→ **TASKS TO PERFORM**
a – Translate this sentence from the algebra excerpt into Spanish: "We can, however, denote the result of the process by a symbol, and deal with this symbol according to the laws of arithmetic."
b – Transcribe the algebra excerpt between "(v) Commutative Law" and "denote numbers only.", inclusive.

→ **SOURCE EXTRACT**

- (a) If a = b, and b = c, then a = c;
- (b) If a = b, then a + x = b + x, and a − x = b − x;
- (c) If a > b, then a + x > b + x, and a − x > b − x;
- (d) If a < b, then a + b < b + x, and a − x < b − x;
- (e) If a = b, then ma = mb, and a ÷ m = b ÷ m;
- (f) If a > b, then ma > mb, and a ÷ m > b ÷ m;
- (g) If a < b, then ma < mb, and a ÷ m < b ÷ m.
(ii) Associative Law for Additions and Subtractions.—This law includes the rule of signs, that a − (b − c) = a − b + c; and it states that, subject to this, successive operations of addition or subtraction may be grouped in sets in any way; e.g. a − b + c + d + e − f = a − (b − c) + (d + e − f).
(iii) Commutative Law for Additions and Subtractions, that additions and subtractions may be performed in any order; e.g. a − b + c + d = a + c − b + d = a − b + c − b.
(iv) Associative Law for Multiplications and Divisions.—This law includes a rule, similar to the rule of signs, to the effect that a ÷ (b ÷ c) = a ÷ b × c; and it states that, subject to this, successive operations of multiplication or division may be grouped in sets in any way; e.g. a ÷ b × c × d × e ÷ f = a ÷ (b ÷ c) × (d × e ÷ f).
(v) Commutative Law for Multiplications and Divisions, that multiplications and divisions may be performed in any order: e.g. a ÷ b × c × d = a × c ÷ b × d = a × d × c ÷ b.
(vi) Distributive Law, that multiplications and divisions may be distributed over additions and subtractions, e.g. that m(a + b − c) = m.a + m.b − m.c, or that (a + b − c) ÷ n = (a ÷ n) + (b ÷ n) + (c ÷ n).
In the case of (ii), (iii) and (vi), the letters a, b, c, ... may denote either numbers or numerical quantities, while m and n denote numbers; in the case of (iv) and (v) the letters denote numbers only.
59. Results of Inverse Operations.—Addition, multiplication and involution are direct processes; and, if we start with positive integers, we continue with positive integers throughout. But, in attempting the inverse processes of subtraction, division, and either evolution or determination of index, the data may be such that a process cannot be performed. We can, however, denote the result of the process by a symbol, and deal with this symbol according to the laws of arithmetic. In this way we arrive at (i) negative numbers, (ii) fractional numbers, (iii) surds, (iv) logarithms (in the ordinary sense of the word).
60. Simple Formulae.—The following are some simple formulae which follow from the laws stated in § 58.
(i) (a + b + c + ...)(p + q + r + ...) = (ap + aq + ar + ...) + (bp + bq + br + ...) + (cp + cq + cr + ...) + ...; i.e. the product of two or more numbers, each of which consists of two or more parts, is the sum of the products of each part of the one with each part of the other.

→ **DATASET CONTENT**
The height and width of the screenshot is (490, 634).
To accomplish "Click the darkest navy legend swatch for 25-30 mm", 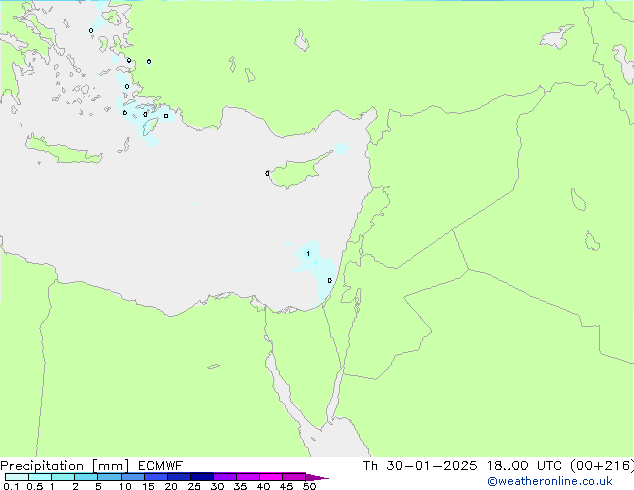I will click(x=202, y=477).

→ **ANSWERS IN ORDER**
a – Sin embargo, podemos denotar el resultado del proceso mediante un símbolo y tratar este símbolo de acuerdo con las leyes de la aritmética.

b –
(v) Commutative Law for Multiplications and Divisions, that multiplications and divisions may be performed in any order: e.g. a ÷ b × c × d = a × c ÷ b × d = a × d × c ÷ b.
(vi) Distributive Law, that multiplications and divisions may be distributed over additions and subtractions, e.g. that m(a + b − c) = m.a + m.b − m.c, or that (a + b − c) ÷ n = (a ÷ n) + (b ÷ n) + (c ÷ n).
In the case of (ii), (iii) and (vi), the letters a, b, c, ... may denote either numbers or numerical quantities, while m and n denote numbers; in the case of (iv) and (v) the letters denote numbers only.